===== RECORD EXTRACTS =====

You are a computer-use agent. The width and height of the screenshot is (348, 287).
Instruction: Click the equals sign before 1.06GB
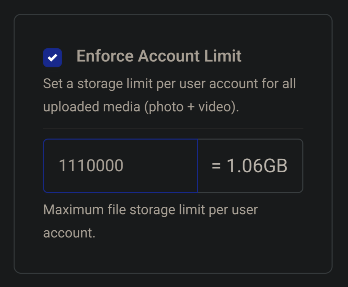(216, 166)
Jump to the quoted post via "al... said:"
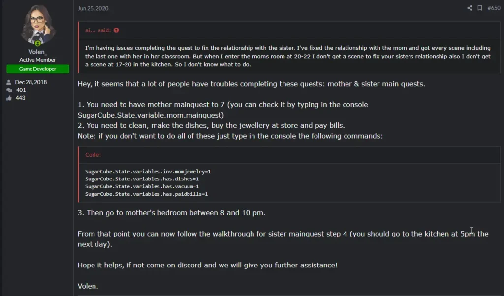The image size is (504, 296). [x=98, y=30]
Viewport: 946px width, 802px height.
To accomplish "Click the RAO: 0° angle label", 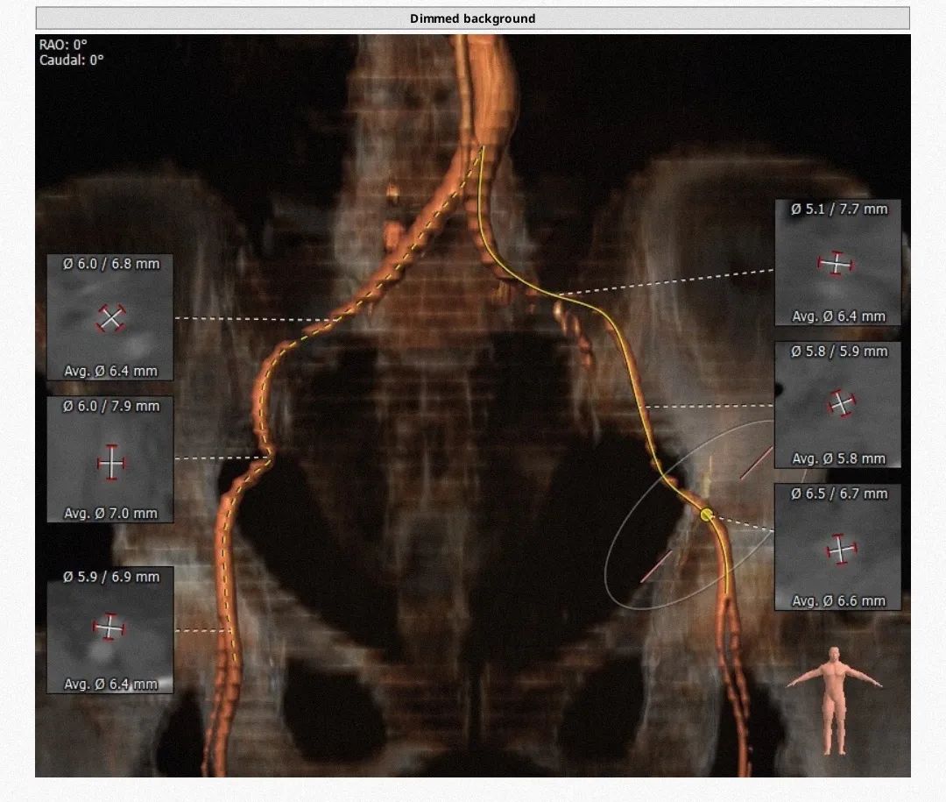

=====

■ **THE PROBLEM**
Copy out each line of the data that has the word "width" in it.

■ **OUTPUT OF THE TASK**
You are a computer-use agent. The width and height of the screenshot is (348, 287).
Viewport: 946px width, 802px height.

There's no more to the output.